For a agricultural country, maintaining your status as a foot-and-mouth disease free country is critical to a healthy export market. Countries like Australia and New Zealand brag that they haven't had the virus in centuries. New Zealand actually claims they've "never had an outbreak". But the disease carries such bad publicity that if they had contained an outbreak, it might be in their best interest not to speak of it.
When Argentina edged towards ridding their herds of foot-and-mouth in the 1990's, newspaper stories in Australia warned of the potential economic impact on Australia's impending beef exports. Newspapers in various countries routinely trot out warnings about how feral pigs, wild animals, and domesticated imports from other countriese threaten national agriculture.
Airborne, Waterborne, Traipsed In...
The UK's latest outbreak was preceded by one in 2001 and another in 1967. The outbreak that started in England in February, 2001, lasted through October. News of it was finally eclipsed by 9-11. It cost the nation in the range of 8 billion pounds in compensation.
People have also been accused of using the threat of FMD disease for extortion. Others rumor that governments consider the use of FMD by terrorists and that Russia and the US prepared for possible FMD bioterrorism perpetrated by one another during the Cold War.
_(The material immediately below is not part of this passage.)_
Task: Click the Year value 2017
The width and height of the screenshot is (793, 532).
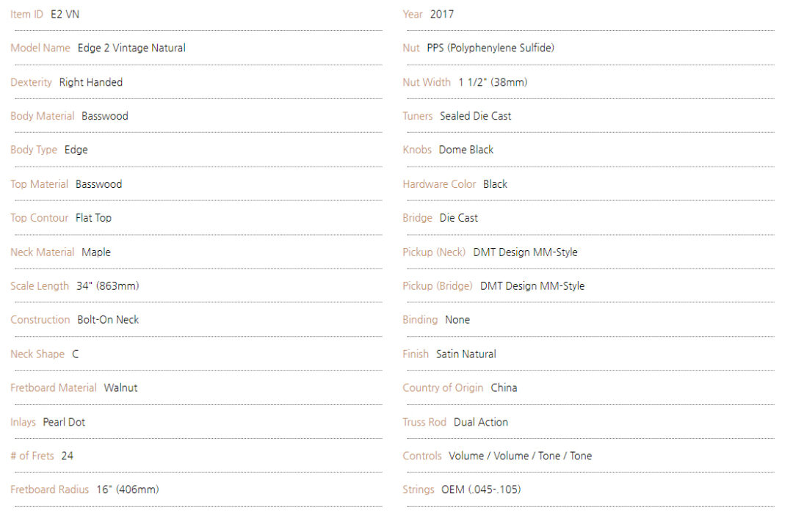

Tracking down the route of infection can be as tricky as it is important. Researchers who modeled the UK 1967 and 2001 outbreaks suggest that both of these were started by airborne virus. Researchers in the UK been studying the dynamics of airborne infection to better prevent and manage outbreaks. The Institute for Animal Health in Pirbright, Woking, Surrey, UK, published an article last month reporting on the susceptibility of sheep exposed to airborne foot-and-mouth disease virus (FMDV) strain O/UKG/2001. (Veterinary Journal, July 11).
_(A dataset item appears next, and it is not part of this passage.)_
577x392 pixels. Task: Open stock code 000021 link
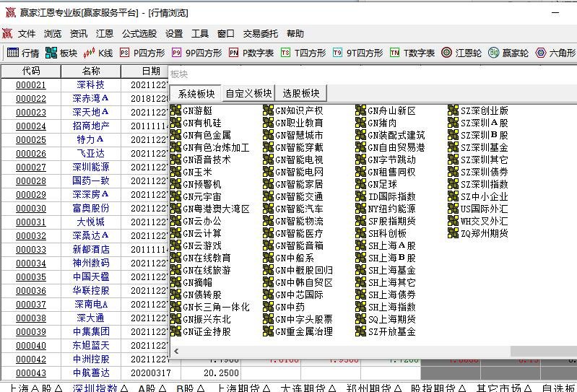click(x=31, y=85)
If the virus is airborne, other factors may influence virulence. Authors, R. Sellers and J. Gloster of the same institute reviewed the literature and found that exposure from different strains, in different species and individuals, along different infection routes, all varied the rate of infection (Veterinary Journal, May 15, 2007). Less understood factors such as meteorological conditions and droplet features may also contribute to infection. They found that cattle were the most susceptible to hoof-and-mouth, followed by pigs and sheep.
To prevent further outbreaks researchers are producing vaccines. In the meantime, limitations have been placed on animal movements. In Woking, Surrey, public notices ask people to report any stray dogs they see.